Barack Obama
U.S. President Barack Obama talks at Temple University in Philadelphia, Nov. 2, 2014, at a campaign event for Tom Wolf. Wolf was elected Governor of Pennsylvania Nov. 4. Reuters

Conservative pundit Ben Stein said Barack Obama “is the most racist president there has ever been in America.” The economist and longtime television personality told Fox News that Obama uses race to spur African-Americans to vote against the Republican Party.

“What the White House is trying to do is racialize all politics and they’re especially trying to tell the African-American voter that the GOP is against letting them have a chance at a good life in this economy, and that’s just a complete lie,” Stein said during a Monday appearance on America’s News HQ. "I watch with fascination, with incredible fascination, all the stories about how the Democratic politicians, especially Hillary [Clinton], are trying to whip up the African-American vote and say, ‘Oh, the Republicans have policies against black people in terms of the economy.’"

No such policies exist, Stein said. "Republicans want a vigorous economy same as everyone else. That whole idea that the economy is being used in some way to oppress minorities is just an outrageous lie," he said.

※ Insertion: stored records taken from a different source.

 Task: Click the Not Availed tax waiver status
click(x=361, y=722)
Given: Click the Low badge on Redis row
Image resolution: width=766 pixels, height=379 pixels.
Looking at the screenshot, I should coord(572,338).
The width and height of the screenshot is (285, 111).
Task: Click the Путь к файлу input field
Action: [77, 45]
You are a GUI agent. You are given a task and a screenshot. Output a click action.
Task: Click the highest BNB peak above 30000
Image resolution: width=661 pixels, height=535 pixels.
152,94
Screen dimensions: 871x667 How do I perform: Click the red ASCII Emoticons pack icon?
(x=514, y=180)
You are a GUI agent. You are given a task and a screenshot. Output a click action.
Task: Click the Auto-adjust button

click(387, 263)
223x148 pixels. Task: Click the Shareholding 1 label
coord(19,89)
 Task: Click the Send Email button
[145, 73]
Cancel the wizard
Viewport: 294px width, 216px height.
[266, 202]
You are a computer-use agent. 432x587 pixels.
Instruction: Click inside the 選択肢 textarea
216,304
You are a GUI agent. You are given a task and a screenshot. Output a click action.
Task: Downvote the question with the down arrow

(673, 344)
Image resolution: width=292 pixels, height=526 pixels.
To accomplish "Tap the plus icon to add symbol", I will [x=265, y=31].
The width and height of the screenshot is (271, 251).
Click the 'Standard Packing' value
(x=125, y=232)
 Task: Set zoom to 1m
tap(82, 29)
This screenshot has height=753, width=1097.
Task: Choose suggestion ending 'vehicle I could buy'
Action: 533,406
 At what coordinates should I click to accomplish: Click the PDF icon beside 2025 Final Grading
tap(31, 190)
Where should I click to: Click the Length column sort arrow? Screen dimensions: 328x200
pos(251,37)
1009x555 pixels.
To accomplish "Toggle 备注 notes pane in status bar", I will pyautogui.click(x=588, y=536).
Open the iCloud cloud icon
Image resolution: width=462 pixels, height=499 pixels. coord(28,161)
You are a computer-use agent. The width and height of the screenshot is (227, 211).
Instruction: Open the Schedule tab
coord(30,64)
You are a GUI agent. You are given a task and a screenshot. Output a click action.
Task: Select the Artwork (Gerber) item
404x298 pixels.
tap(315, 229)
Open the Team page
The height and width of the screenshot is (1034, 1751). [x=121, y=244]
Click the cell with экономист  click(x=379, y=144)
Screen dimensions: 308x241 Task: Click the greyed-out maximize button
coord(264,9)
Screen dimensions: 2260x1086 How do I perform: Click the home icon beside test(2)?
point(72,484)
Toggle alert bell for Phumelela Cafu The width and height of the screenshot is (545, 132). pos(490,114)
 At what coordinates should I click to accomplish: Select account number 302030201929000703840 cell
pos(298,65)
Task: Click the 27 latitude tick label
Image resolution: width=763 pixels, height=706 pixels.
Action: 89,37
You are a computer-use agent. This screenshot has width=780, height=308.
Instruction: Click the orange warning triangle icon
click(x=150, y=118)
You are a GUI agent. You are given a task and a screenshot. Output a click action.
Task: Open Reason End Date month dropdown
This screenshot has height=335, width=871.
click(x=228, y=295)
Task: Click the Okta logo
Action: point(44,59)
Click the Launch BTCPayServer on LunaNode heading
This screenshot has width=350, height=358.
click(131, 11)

The comments came weeks after Vice President Joe Biden warned a gathering of South Carolina’s top African-American ministers of the dangers of allowing Republicans to take control of Congress in Tuesday’s midterm elections. In particular, Biden touted the Democratic Party’s policies on minimum wage and “tax fairness” while accusing Republicans of discouraging African-Americans from voting, CNN reported.

Stein's economic pronouncements are often met with a good deal of skepticism. A New York Times column in which he criticized Goldman Sachs economist Jan Hatzius' assessment of what went wrong during America's financial crisis of 2007 was in turn criticized over Stein's questionable analysis of the role subprime mortgages played in the recession. A noted conservative pundit, Stein once sued Japanese electronics firm Kyocera, which he claimed chose not to hire him as a pitchman after the company learned that he denies the existence of global warming.

A poll published by Five Thirty Eight on Monday gave Republicans a 74 percent change of seizing a Senate majority in the midterm elections. A series of other polls project GOP victories in Kentucky, Georgia and Louisiana.

Democrats have recently circulated campaign ads featuring a photo of a lynching in North Carolina to energize black voters to re-elect Sen. Kay Hagan. In Arkansas, black voters have been courted with ads suggesting that the GOP is trying to impeach Obama and is “targeting our children.” African-American voters in Georgia have seen ads that focus on threats to Obama rather than on the Democratic Senate candidate, Michelle Nunn.

Noted filmmaker Spike Lee once asserted that it was impossible for a minority group to be racist because they "don't have the power" to discriminate against other groups. "Black people can't be racist," he told Playboy magazine in 1991. "Racism is an institution...black people can be prejudiced."